• [TASK DESCRIPTION]
Print exactly the lines from the one that contains "This screenshot has height=605, width=1111." through the final line of the entries below, both included, and nothing else; omit the pictures.

═══ ENTRIES SUPPLIED

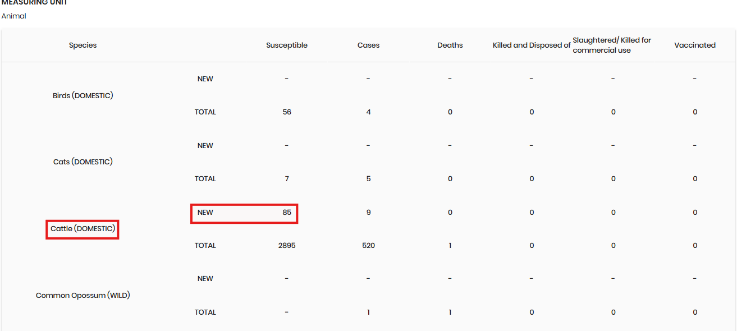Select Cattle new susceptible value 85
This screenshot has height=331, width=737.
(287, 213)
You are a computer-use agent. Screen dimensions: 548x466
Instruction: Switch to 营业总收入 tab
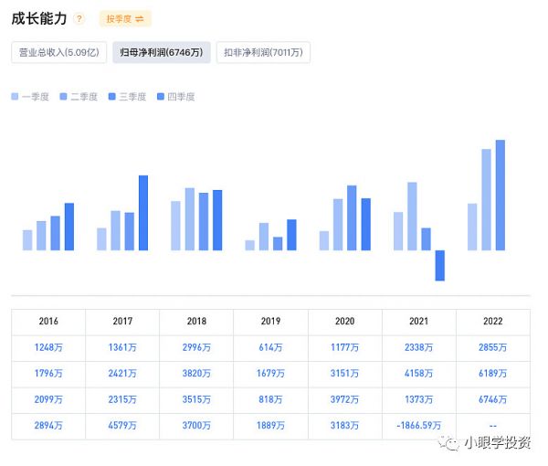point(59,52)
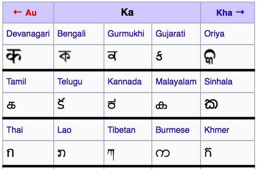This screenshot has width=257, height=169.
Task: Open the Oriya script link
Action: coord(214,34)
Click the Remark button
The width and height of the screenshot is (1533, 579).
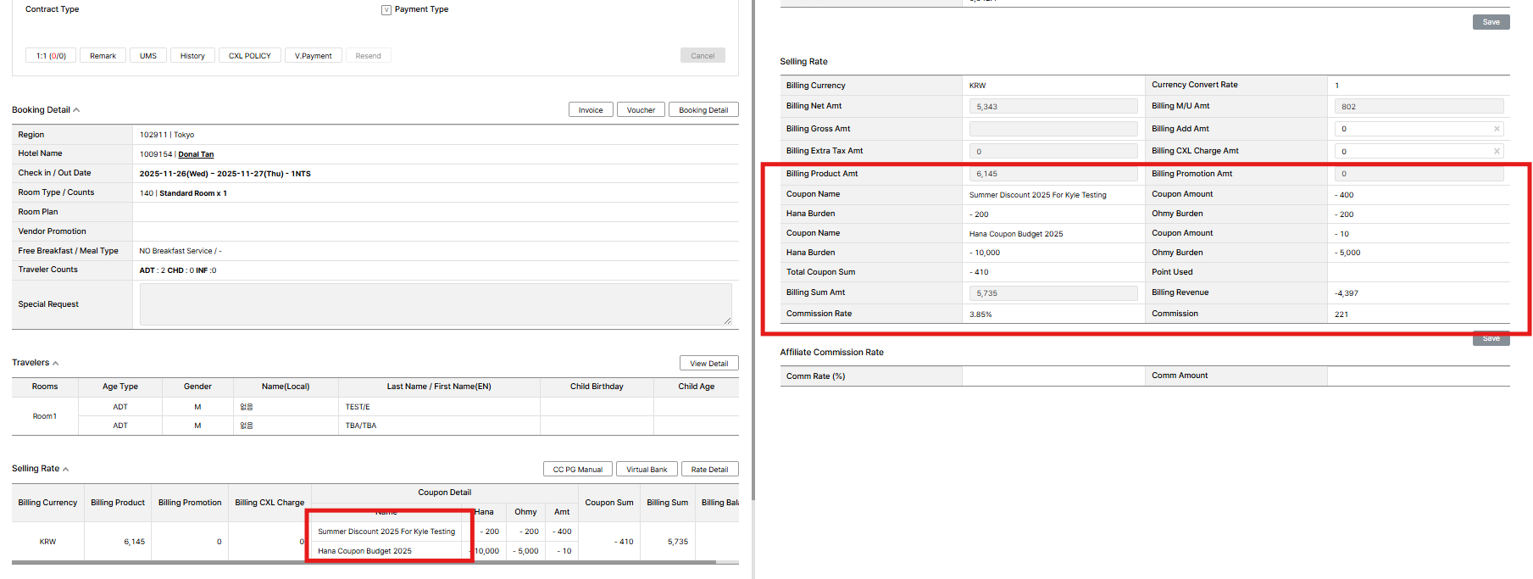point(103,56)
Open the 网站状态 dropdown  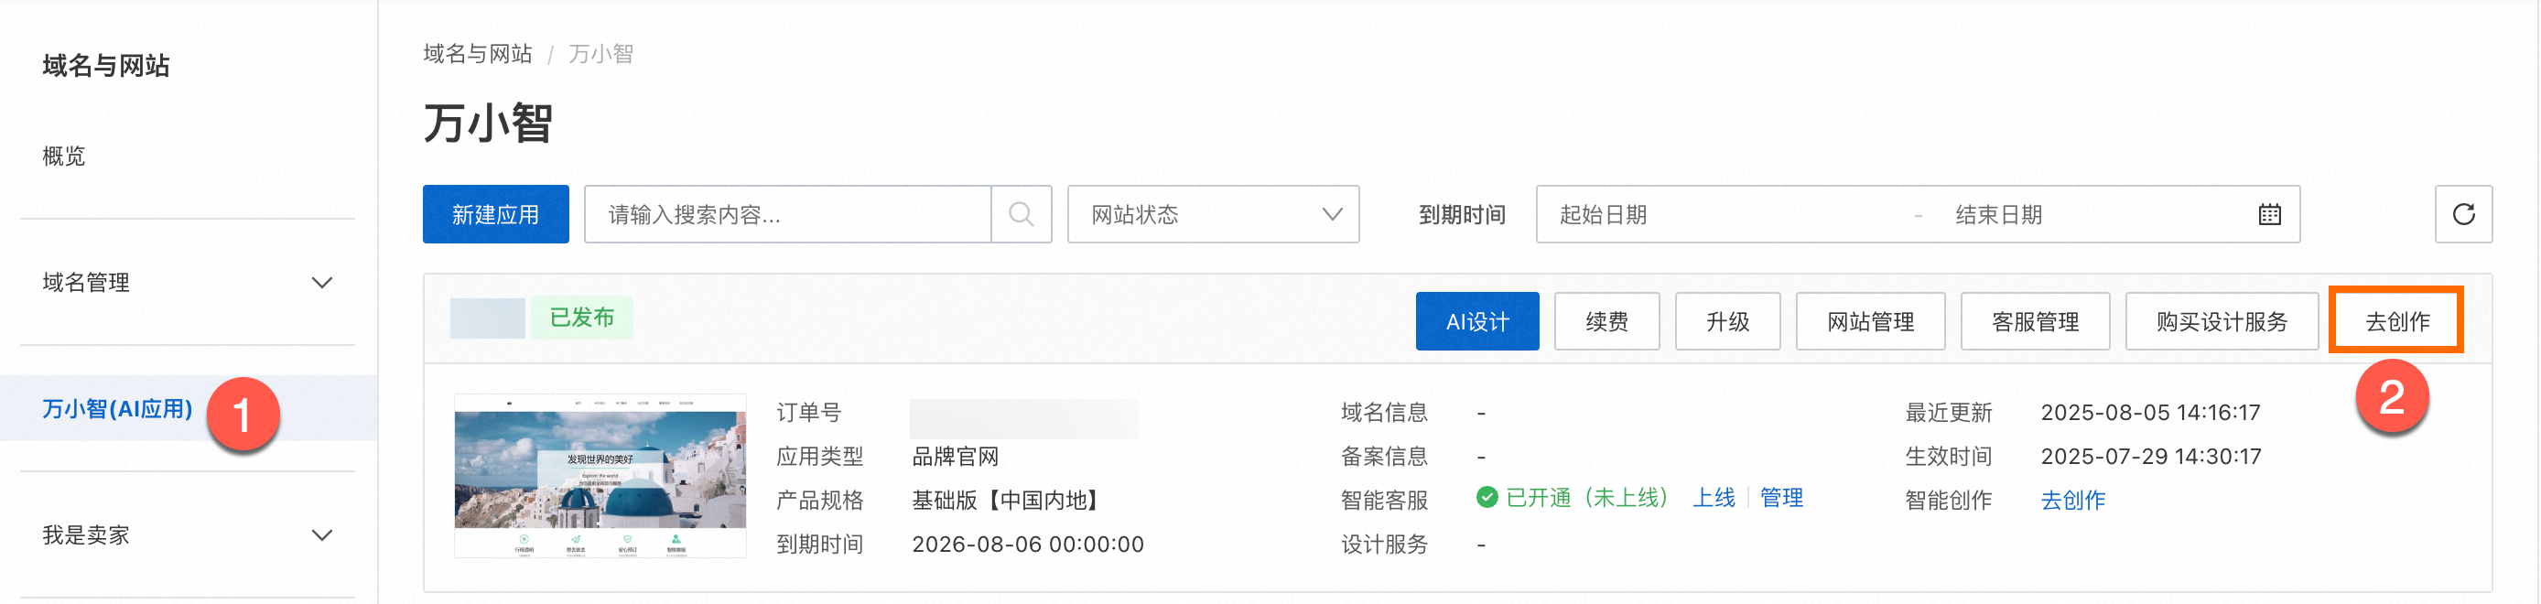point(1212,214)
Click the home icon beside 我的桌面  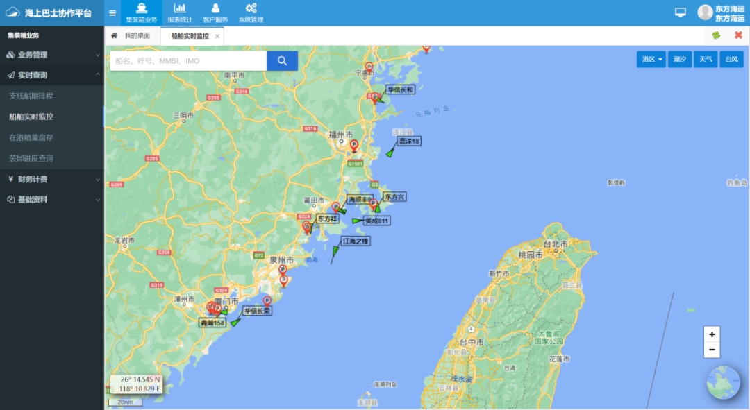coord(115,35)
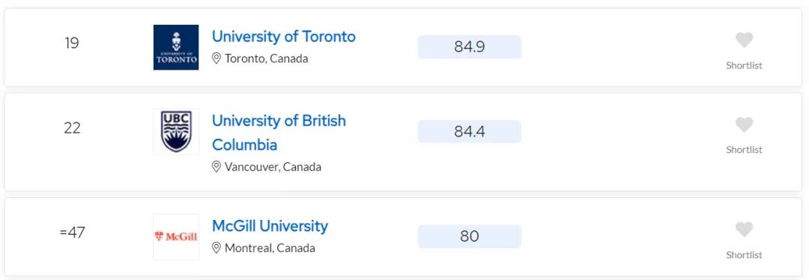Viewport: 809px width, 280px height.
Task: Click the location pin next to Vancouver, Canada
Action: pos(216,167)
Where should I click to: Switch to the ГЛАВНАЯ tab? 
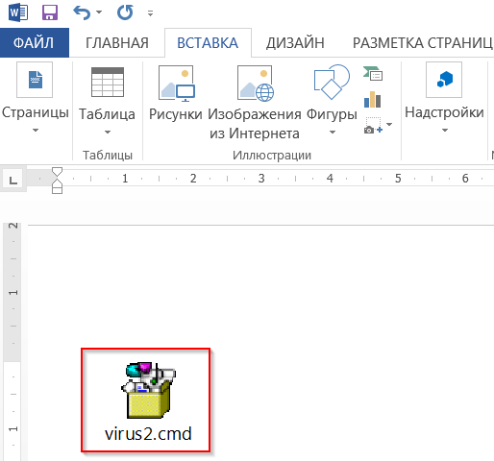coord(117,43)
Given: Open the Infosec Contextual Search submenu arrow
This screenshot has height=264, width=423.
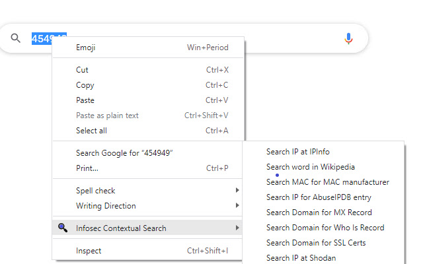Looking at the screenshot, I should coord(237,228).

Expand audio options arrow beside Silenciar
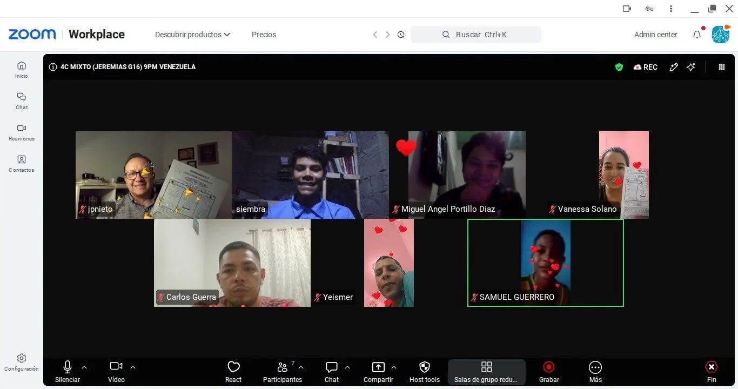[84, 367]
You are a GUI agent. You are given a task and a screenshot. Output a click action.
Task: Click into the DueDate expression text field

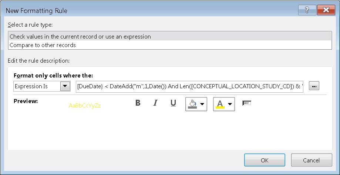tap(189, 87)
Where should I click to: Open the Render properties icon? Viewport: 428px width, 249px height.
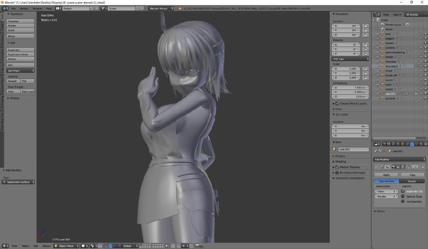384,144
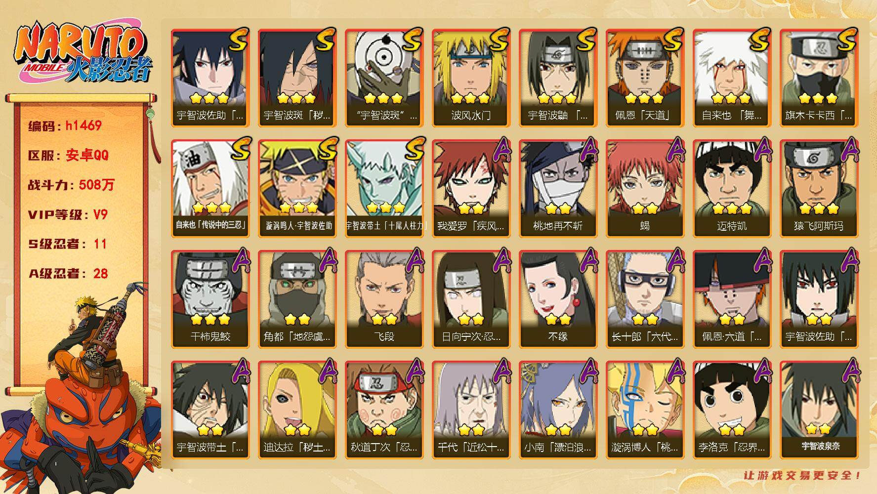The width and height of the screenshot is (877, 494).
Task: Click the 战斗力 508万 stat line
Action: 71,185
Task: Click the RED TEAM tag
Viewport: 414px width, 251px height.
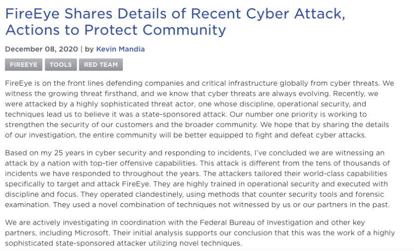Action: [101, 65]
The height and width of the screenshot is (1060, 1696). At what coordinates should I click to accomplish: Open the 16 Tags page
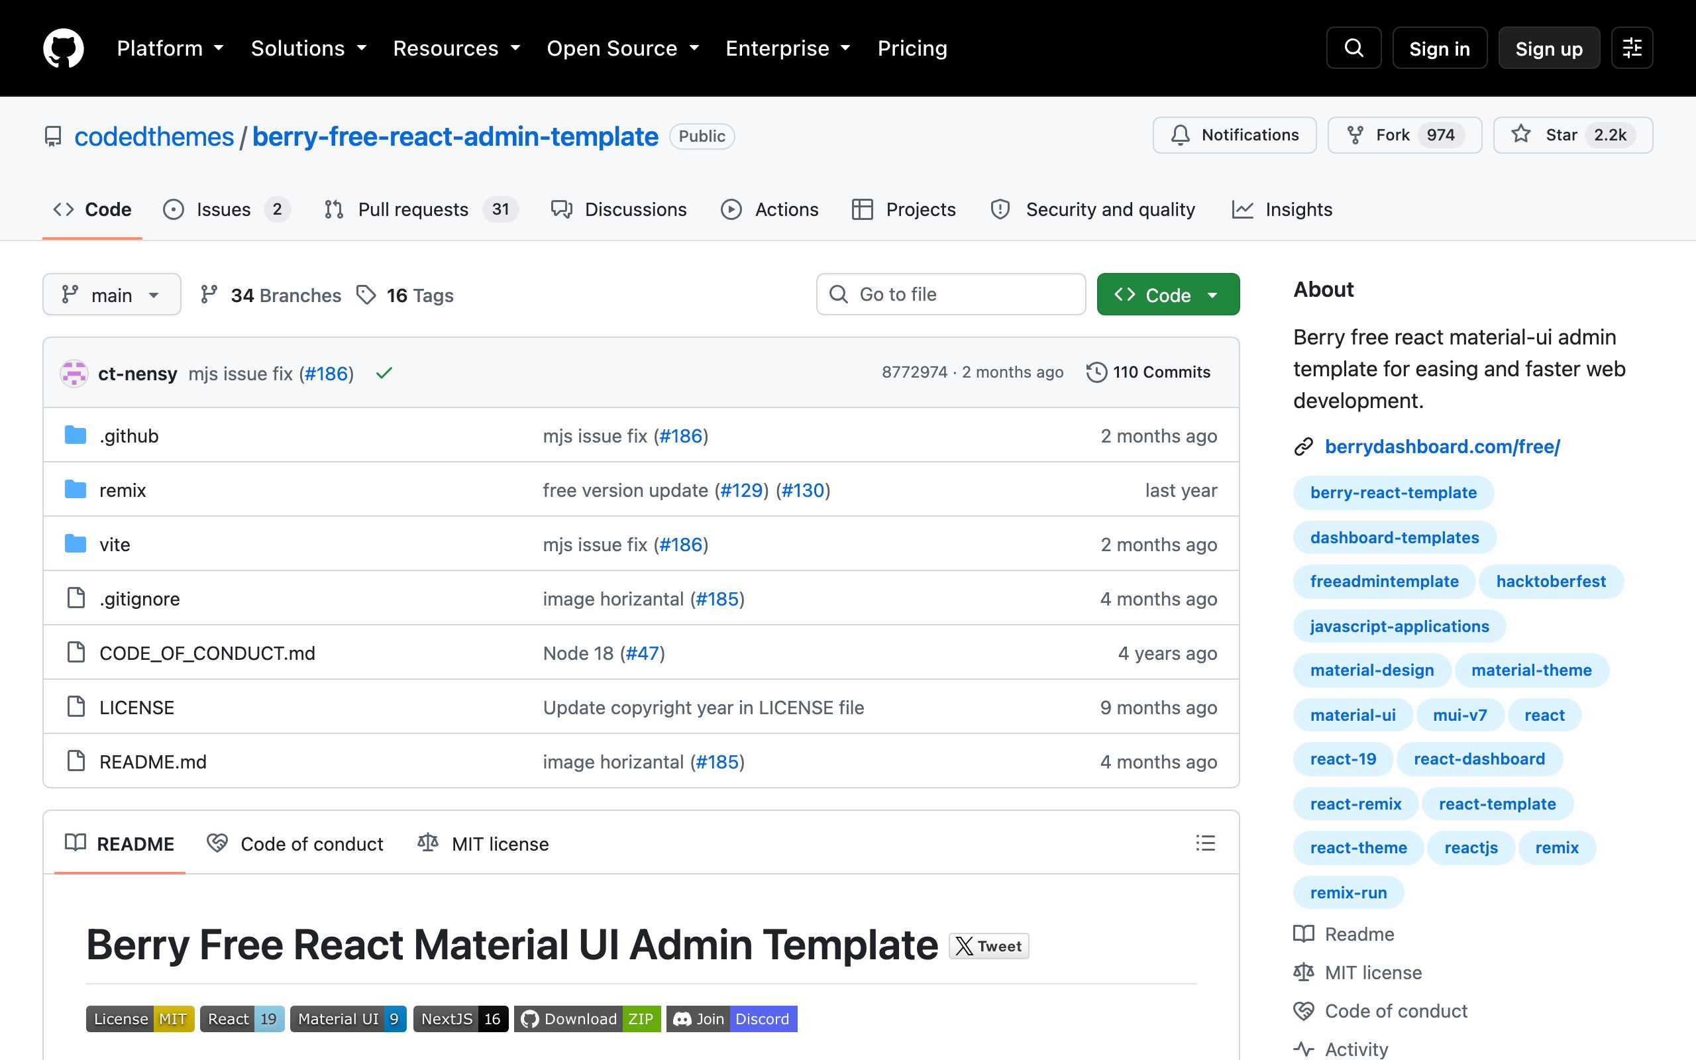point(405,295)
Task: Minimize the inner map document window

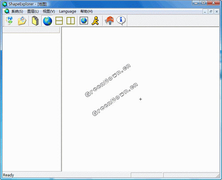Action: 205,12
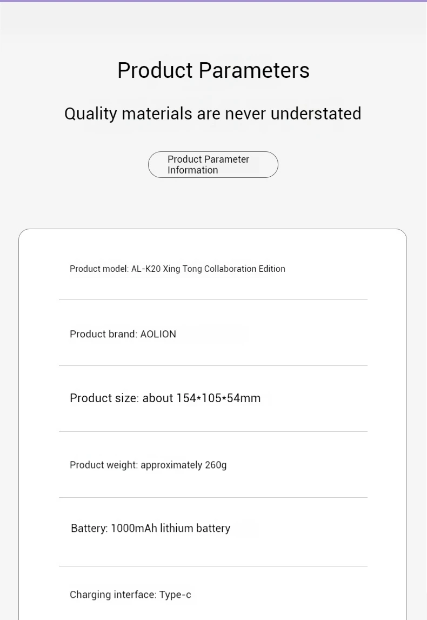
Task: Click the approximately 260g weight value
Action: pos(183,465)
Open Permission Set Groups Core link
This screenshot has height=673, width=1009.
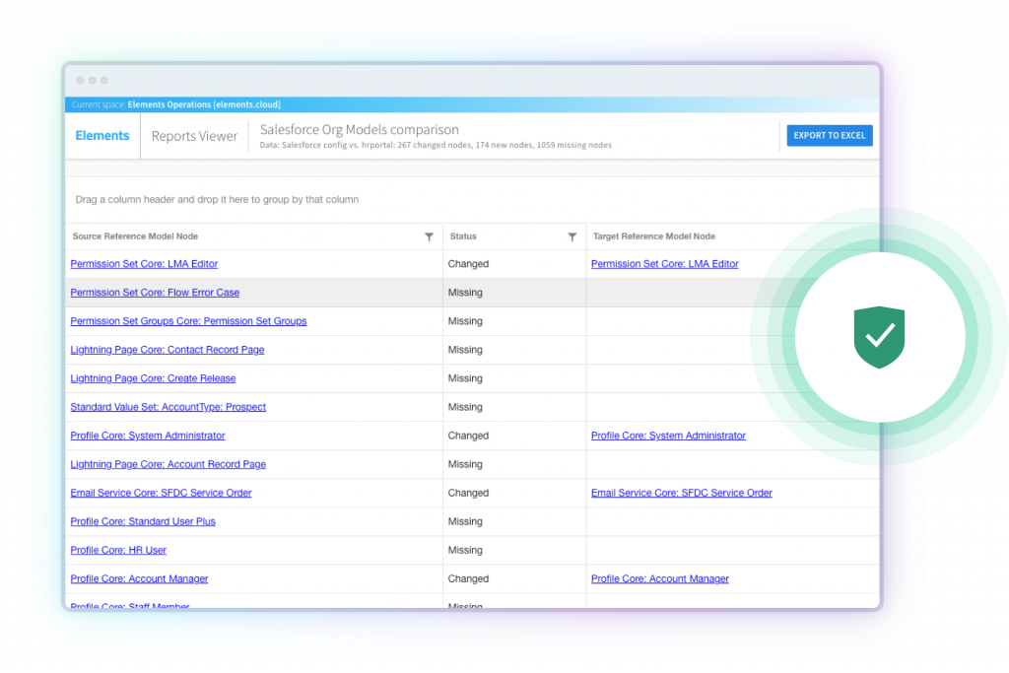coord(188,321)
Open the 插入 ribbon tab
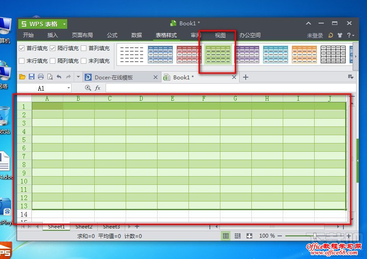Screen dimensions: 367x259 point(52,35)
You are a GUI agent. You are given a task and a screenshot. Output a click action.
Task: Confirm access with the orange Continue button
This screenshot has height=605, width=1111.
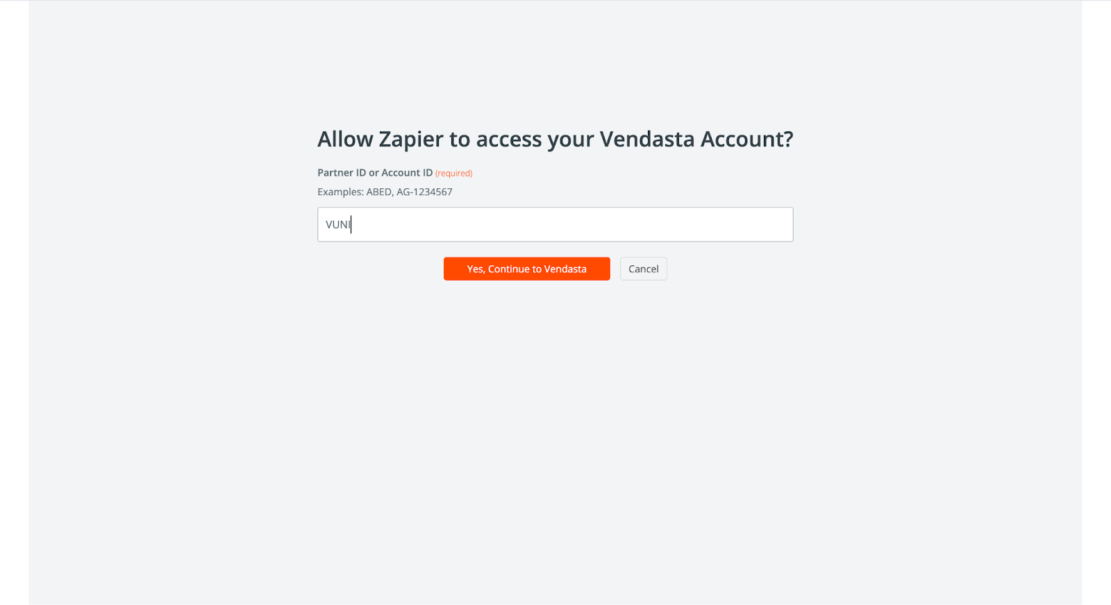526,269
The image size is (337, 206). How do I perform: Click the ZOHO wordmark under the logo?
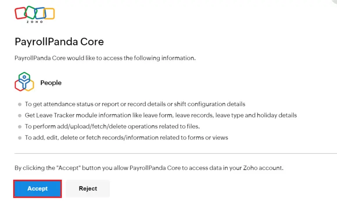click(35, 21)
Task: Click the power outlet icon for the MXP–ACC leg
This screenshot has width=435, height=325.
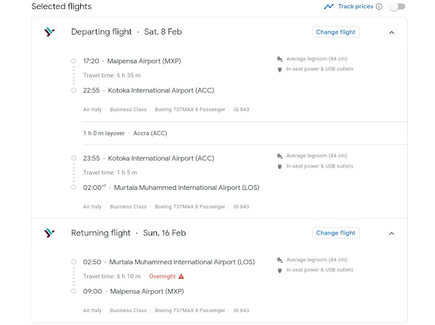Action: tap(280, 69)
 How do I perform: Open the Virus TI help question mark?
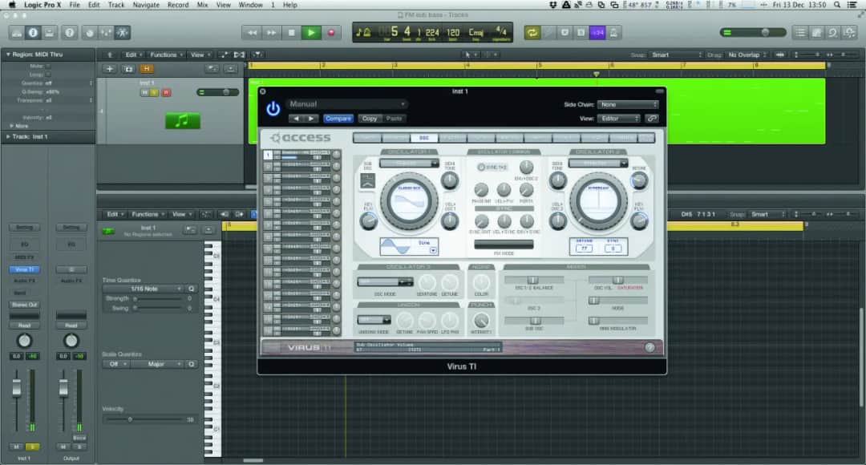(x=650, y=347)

══════

• [EXERCISE RESULT]
This screenshot has height=605, width=1111.
526,269
The image size is (337, 206). How do I perform: Click the ZOHO wordmark under the logo?
click(35, 21)
Task: Click the power outlet icon for the MXP–ACC leg
This screenshot has width=435, height=325.
Action: tap(280, 69)
 How do I perform: Open the Virus TI help question mark?
(x=650, y=347)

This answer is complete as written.